L’Europe qualifie sa loi sur la censure de « neutre », mais les créateurs et les diplomates y voient une restriction évidente de la liberté d’expression en ligne
La promesse de neutralité du DSA s’estompe à mesure que le pouvoir d’application passe des plateformes aux décideurs politiques.
L’auto-évaluation de la loi sur les services numériques (DSA) par la Commission européenne a suscité une inquiétude croissante outre-Atlantique et au sein même de la société civile européenne, alors que des questions se posent de plus en plus quant à savoir si l’UE est en train de mettre en place un système de contrôle étatique des discours en ligne sous le prétexte de la « sécurité ».
Le rapport, publié cette semaine, réitère l’affirmation de longue date de la Commission selon laquelle le DSA est « indépendant du contenu » et conforme à la Charte des droits fondamentaux de l’UE.
Nous avons obtenu une copie du rapport pour vous ici.
Pourtant, l’examen a éludé la question centrale soulevée à plusieurs reprises par les législateurs, les universitaires et les défenseurs des droits numériques : le fait que le DSA incite les plateformes à supprimer de manière excessive des contenus légaux par crainte de sanctions lourdes pouvant atteindre 6 % de leur chiffre d’affaires mondial.
L’examen de la Commission n’a apporté aucune nouvelle analyse juridique de la compatibilité du DSA avec les protections européennes et internationales en matière de liberté d’expression.
Au lieu de cela, elle a proposé d’étendre la coopération en matière d’application de la loi et a laissé entendre la création d’un système de « guichet unique » à l’échelle de l’UE pour la réglementation des contenus, une mesure qui concentrerait davantage le pouvoir sur les normes en matière d’expression à Bruxelles.

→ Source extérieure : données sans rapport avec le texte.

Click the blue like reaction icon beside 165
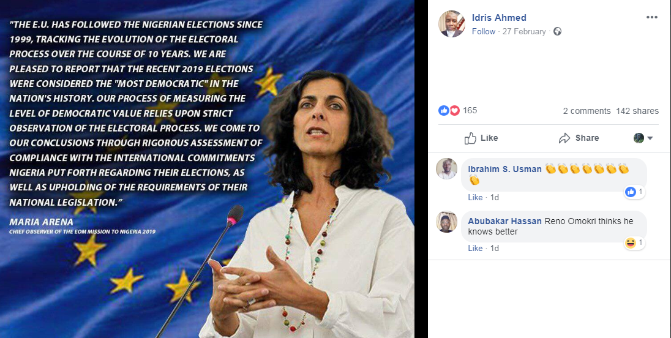The image size is (671, 338). point(444,110)
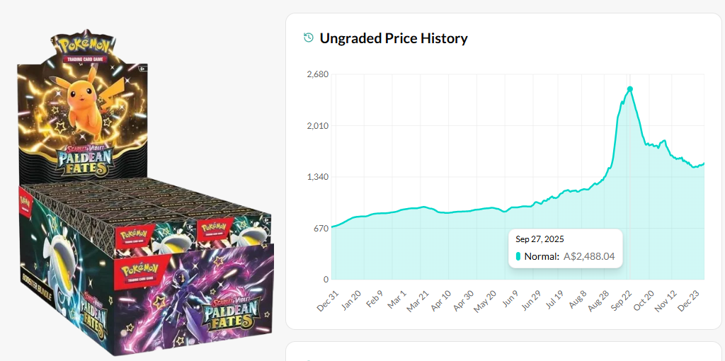Click the 2,680 y-axis value
Viewport: 725px width, 361px height.
(x=317, y=74)
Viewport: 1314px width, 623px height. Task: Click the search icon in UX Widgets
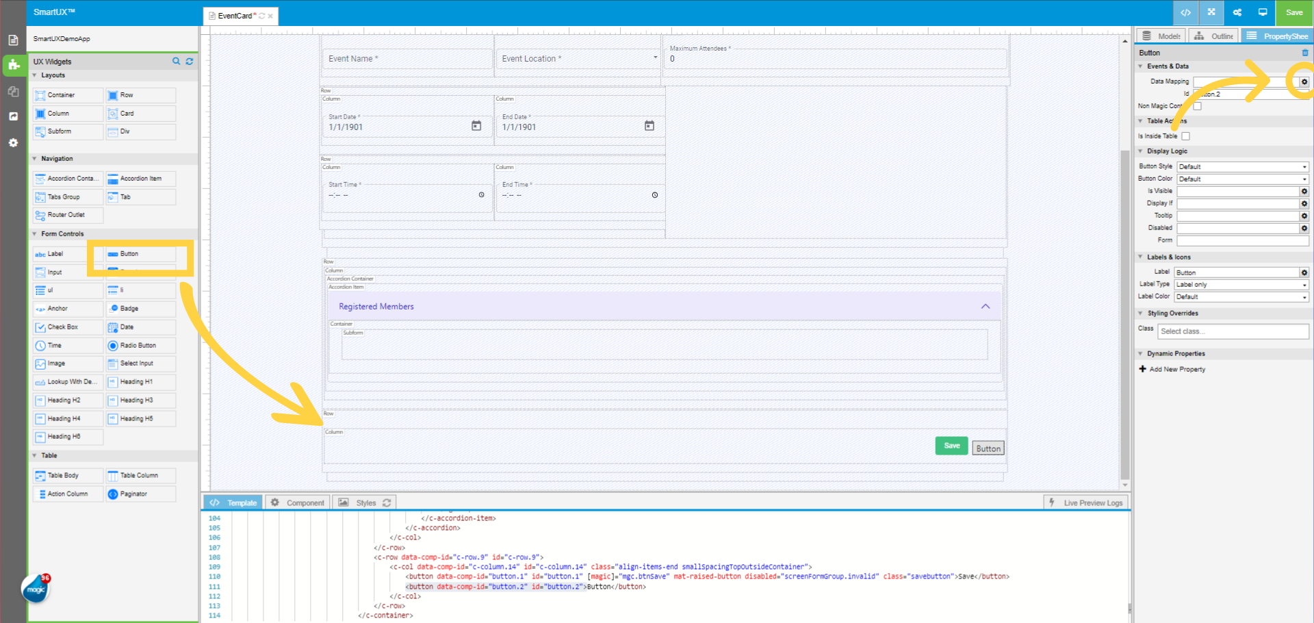[x=176, y=62]
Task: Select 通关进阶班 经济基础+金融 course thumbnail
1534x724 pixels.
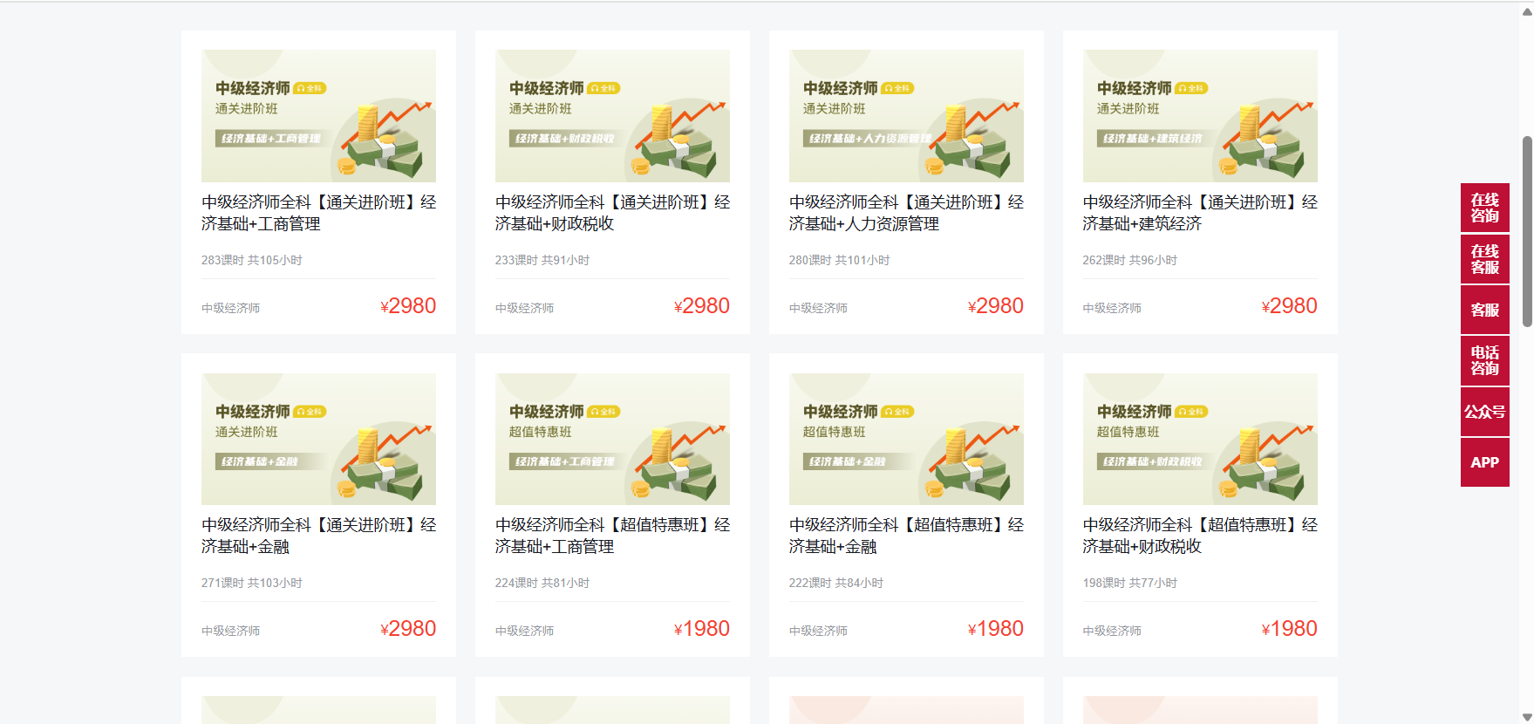Action: (318, 439)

Ceux qui étudient la portée mondiale de la loi soulignent un décalage croissant entre le discours de l’UE et les expériences des créateurs en ligne, des journalistes et même des gouvernements touchés par son influence transfrontalière.
Les responsables américains ont averti à plusieurs reprises que les catégories vagues de contenus « illégaux » ou « préjudiciables » définies par le DSA risquaient de supprimer des points de vue politiques ou religieux légitimes.
L’ambassadeur américain auprès de l’UE, Andrew Puzder, a déclaré que Washington ferait des observations officielles, soulignant qu' »aucun président, quel que soit son parti, ne tolérera qu’un gouvernement étranger restreigne la liberté d’expression fondamentale garantie par le premier amendement et les droits à la liberté d’expression des citoyens américains ».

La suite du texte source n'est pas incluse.